ABSTRACT

Marie Corelli’s Ziska: Or the Problem of a Wicked Soul (1897) revises tropes of fin-de-siècle mummy fiction, particularly H. Rider Haggard’s She, to critique both the objectification of women and the colonization of Egypt by linking the violence of patriarchy to that of empire-building. The latter is particularly topical, as 1897 marks the apex of The Egyptian Question. 1 Ziska emerges one year after the serialization of Haggard’s wildly-popular She (from October 1886–January 1887), and participates in the same literary mania for mummy fiction. Nicholas Daly observes that “[b]etween 1880 and 1914, however, more than a dozen mummy narratives appear” including popular works by Arthur Conan Doyle and Bram Stoker (25). 2 These works feature men who conquer and domesticate formidable women, possess land and ancient artifacts, and break curses that threaten British masculinity and national interests.

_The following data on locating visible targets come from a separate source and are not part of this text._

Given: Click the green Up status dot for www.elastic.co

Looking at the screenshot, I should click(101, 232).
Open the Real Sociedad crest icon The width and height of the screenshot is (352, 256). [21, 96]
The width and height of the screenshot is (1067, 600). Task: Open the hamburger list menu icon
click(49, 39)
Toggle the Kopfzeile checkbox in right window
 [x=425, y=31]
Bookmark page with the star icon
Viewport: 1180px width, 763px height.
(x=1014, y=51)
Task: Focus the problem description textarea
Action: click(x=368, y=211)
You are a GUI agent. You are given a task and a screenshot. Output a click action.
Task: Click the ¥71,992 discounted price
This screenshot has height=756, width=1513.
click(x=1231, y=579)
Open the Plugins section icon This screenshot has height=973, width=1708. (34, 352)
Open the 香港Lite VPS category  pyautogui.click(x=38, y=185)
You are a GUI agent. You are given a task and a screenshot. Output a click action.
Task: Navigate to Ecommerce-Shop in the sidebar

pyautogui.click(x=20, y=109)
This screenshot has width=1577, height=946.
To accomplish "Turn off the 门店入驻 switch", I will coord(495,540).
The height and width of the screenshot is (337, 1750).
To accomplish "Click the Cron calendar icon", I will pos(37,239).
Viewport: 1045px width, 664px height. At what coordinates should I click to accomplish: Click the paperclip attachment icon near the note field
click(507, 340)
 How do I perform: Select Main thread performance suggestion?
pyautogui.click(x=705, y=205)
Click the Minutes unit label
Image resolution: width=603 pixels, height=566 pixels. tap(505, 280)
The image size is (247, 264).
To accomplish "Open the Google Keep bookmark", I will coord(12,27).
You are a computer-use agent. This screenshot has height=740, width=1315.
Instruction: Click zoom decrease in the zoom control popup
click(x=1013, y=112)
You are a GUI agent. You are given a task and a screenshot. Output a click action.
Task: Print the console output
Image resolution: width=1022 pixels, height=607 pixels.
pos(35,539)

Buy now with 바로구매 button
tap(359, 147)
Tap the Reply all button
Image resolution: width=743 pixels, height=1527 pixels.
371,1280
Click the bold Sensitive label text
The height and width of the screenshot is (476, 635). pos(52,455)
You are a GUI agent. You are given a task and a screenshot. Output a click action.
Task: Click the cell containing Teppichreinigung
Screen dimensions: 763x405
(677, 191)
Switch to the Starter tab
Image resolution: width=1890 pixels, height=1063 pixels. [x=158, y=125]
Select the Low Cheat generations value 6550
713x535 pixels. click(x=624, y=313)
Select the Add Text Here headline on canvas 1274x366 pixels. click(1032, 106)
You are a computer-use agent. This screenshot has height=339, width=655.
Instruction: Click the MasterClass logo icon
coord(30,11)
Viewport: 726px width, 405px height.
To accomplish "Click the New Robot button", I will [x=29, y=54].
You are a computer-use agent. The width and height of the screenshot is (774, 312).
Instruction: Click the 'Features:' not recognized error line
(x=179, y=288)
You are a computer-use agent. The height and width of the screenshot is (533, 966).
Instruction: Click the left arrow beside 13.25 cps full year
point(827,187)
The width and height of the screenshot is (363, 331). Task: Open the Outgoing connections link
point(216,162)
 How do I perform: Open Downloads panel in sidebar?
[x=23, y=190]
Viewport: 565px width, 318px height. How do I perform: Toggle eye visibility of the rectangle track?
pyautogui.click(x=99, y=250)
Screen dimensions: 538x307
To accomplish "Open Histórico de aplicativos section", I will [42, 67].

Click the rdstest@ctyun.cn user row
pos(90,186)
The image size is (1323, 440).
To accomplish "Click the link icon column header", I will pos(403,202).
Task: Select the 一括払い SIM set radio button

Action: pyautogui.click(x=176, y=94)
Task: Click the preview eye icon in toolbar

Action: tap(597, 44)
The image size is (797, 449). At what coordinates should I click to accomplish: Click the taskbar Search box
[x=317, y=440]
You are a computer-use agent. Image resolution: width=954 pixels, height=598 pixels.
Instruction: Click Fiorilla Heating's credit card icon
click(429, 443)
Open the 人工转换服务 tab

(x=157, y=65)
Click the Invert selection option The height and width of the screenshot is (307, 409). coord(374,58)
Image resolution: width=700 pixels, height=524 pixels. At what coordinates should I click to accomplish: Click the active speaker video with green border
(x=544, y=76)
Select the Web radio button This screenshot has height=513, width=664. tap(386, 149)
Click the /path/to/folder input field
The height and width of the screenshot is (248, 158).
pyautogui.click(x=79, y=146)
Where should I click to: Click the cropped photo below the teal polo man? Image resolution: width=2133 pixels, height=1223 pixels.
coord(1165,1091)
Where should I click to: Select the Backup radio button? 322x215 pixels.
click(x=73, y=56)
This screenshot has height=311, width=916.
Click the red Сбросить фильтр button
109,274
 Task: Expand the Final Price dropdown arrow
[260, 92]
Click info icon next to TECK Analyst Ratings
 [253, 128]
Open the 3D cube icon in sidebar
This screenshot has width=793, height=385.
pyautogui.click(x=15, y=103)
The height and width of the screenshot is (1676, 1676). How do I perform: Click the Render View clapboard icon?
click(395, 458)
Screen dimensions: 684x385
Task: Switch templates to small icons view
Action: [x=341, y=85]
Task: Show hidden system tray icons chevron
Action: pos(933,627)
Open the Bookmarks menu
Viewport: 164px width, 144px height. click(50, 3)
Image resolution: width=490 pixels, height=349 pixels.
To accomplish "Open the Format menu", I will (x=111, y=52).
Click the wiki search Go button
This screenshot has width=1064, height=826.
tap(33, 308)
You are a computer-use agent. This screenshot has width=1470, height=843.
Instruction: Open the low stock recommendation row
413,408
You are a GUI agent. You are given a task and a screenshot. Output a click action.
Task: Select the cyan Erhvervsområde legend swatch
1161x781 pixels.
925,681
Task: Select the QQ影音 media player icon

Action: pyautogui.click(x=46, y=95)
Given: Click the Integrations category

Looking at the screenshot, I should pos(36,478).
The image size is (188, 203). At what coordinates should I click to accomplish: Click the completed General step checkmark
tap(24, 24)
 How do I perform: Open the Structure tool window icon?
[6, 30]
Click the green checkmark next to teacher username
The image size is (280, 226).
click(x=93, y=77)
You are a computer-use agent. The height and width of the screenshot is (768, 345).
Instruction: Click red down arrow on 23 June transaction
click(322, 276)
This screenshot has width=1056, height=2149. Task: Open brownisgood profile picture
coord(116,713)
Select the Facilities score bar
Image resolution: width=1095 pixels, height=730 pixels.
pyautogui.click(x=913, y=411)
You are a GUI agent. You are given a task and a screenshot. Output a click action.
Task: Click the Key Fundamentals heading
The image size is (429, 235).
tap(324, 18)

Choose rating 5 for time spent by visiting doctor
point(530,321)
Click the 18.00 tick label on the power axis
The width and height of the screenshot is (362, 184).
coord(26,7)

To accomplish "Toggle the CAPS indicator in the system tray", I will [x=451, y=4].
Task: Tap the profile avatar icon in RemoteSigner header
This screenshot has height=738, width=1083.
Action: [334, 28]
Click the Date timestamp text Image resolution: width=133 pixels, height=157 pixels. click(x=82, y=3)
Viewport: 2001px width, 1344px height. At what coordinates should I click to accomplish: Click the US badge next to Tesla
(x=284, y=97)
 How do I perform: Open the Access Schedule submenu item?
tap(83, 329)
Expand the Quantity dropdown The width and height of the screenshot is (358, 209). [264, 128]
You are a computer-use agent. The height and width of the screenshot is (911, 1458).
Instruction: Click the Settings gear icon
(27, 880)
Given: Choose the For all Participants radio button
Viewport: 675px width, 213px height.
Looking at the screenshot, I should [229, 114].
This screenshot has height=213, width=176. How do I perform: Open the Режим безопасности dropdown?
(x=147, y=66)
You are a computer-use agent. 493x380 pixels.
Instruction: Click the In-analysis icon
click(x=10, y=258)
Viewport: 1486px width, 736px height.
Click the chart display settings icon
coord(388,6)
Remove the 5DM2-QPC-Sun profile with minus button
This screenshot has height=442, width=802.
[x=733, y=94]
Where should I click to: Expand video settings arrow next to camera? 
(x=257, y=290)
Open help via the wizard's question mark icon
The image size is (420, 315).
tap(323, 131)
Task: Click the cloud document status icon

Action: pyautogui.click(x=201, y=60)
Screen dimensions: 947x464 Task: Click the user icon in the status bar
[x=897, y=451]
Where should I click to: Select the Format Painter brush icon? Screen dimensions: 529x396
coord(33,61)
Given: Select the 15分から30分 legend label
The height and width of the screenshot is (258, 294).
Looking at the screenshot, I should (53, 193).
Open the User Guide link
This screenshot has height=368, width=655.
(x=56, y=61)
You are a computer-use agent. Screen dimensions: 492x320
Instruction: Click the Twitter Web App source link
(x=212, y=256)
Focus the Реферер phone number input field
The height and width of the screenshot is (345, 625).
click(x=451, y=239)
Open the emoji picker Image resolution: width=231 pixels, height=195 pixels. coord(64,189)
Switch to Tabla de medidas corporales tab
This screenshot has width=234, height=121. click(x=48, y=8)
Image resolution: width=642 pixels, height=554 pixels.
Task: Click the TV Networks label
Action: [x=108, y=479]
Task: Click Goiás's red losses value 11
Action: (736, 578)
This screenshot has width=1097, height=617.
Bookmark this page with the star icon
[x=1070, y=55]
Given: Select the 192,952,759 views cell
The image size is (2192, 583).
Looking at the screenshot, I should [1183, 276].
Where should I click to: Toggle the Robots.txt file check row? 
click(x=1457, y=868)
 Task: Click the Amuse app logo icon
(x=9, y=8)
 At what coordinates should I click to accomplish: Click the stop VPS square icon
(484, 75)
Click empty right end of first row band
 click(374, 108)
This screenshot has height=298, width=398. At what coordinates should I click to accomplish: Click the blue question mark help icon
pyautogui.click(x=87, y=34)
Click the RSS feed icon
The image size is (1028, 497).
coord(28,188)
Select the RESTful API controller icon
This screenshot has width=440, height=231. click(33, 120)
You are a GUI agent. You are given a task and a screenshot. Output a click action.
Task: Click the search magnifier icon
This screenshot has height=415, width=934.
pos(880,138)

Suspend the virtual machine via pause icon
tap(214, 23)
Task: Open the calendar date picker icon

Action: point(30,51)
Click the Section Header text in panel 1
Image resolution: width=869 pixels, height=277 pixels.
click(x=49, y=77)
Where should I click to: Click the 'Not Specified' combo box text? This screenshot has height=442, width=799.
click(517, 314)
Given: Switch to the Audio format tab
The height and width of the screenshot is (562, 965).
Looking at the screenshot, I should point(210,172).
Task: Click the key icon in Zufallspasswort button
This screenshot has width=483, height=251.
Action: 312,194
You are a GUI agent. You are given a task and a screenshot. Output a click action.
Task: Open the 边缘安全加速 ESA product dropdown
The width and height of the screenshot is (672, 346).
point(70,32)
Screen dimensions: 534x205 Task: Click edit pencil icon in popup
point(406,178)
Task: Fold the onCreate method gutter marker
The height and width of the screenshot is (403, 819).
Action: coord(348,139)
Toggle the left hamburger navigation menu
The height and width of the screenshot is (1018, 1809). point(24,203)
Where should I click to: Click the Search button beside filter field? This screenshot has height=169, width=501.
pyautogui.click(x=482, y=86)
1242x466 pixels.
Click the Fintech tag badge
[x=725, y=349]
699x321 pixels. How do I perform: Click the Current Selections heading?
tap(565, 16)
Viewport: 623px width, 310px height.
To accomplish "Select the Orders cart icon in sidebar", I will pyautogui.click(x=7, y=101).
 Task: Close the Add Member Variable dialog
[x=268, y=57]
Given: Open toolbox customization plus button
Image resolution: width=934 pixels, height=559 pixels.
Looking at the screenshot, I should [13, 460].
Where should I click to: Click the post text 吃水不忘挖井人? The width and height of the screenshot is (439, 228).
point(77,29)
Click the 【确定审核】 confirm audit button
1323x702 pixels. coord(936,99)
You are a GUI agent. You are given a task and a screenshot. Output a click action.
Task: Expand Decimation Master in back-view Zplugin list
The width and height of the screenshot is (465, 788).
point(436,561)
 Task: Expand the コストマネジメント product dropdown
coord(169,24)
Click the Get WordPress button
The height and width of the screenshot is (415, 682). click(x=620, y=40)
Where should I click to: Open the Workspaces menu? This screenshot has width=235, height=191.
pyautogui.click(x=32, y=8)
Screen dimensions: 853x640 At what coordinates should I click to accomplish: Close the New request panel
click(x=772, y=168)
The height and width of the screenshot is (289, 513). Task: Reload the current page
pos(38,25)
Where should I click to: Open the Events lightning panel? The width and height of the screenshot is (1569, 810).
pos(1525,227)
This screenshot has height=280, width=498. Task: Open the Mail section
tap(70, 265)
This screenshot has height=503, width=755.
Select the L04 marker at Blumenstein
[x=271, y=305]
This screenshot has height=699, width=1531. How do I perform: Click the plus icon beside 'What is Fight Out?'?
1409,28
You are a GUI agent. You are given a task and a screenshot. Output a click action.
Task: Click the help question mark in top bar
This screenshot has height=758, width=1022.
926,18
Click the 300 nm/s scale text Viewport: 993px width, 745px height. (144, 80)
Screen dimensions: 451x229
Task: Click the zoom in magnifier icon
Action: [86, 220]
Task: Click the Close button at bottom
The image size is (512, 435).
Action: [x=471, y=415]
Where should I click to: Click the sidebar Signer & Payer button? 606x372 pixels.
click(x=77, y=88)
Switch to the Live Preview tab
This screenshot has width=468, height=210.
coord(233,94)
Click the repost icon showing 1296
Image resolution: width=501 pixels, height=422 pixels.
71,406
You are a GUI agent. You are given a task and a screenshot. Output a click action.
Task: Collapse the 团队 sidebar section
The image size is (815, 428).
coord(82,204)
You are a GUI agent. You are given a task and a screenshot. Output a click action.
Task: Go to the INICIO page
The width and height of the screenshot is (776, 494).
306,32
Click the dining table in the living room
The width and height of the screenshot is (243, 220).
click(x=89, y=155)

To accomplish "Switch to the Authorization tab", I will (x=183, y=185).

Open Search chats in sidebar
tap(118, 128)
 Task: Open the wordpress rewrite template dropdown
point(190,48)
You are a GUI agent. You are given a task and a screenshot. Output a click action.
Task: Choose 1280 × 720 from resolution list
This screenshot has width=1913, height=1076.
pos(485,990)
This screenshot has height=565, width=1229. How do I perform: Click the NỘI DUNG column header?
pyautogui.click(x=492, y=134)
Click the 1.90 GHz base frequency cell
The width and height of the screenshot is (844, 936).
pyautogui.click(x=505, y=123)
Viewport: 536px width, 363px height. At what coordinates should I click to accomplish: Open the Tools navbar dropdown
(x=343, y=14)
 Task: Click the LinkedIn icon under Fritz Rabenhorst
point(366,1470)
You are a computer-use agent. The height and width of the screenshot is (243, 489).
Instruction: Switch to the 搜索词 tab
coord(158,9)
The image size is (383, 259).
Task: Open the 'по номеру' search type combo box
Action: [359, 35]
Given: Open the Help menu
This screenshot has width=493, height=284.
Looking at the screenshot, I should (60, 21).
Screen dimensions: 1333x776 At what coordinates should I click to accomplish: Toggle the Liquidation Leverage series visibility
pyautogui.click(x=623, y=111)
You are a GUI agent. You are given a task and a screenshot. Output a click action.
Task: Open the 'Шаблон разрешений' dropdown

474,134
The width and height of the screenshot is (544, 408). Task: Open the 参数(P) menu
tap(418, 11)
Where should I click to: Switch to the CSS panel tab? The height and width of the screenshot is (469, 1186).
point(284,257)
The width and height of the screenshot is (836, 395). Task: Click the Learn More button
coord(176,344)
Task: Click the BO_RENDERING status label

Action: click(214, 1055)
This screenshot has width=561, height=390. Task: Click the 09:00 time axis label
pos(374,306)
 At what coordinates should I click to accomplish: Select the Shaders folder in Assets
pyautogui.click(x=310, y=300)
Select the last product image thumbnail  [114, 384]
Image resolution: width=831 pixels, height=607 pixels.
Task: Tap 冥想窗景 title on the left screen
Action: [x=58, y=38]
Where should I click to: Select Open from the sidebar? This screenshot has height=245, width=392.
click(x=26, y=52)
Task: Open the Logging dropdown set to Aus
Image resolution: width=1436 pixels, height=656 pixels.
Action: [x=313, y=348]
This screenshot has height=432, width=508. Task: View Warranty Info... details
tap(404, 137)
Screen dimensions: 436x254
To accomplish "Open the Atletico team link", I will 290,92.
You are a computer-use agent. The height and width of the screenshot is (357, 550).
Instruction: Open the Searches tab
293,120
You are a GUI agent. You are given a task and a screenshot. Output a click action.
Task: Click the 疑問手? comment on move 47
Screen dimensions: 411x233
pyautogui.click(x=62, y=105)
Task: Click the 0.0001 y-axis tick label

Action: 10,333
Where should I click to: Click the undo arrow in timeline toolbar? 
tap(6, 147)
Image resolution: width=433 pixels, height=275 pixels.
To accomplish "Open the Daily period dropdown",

While popular tropes of the mummy tale and imperial romance often feature vengeful, supernatural figures who wreak havoc on the English metropolis and its subjects, Corelli’s novel reimagines the female mummy as refusing all objectification, consumption, or domestication. 3 Rather than ease British fears about the consequences of colonization through the recuperation of a mighty female figure in marriage or destruction, Ziska plays upon those fears in the form of a revivified harem girl who is never contained, diffused, or incorporated into a tidy Victorian marriage (or cemetery) plot. Corelli imbues her fearsome heroine with ancient Egyptian goddess imagery, such as Wadjet, Isis, and Hathor, in order to imagine both Ziska’s and Corelli’s own emancipation from the confines of Victorian gender conventions.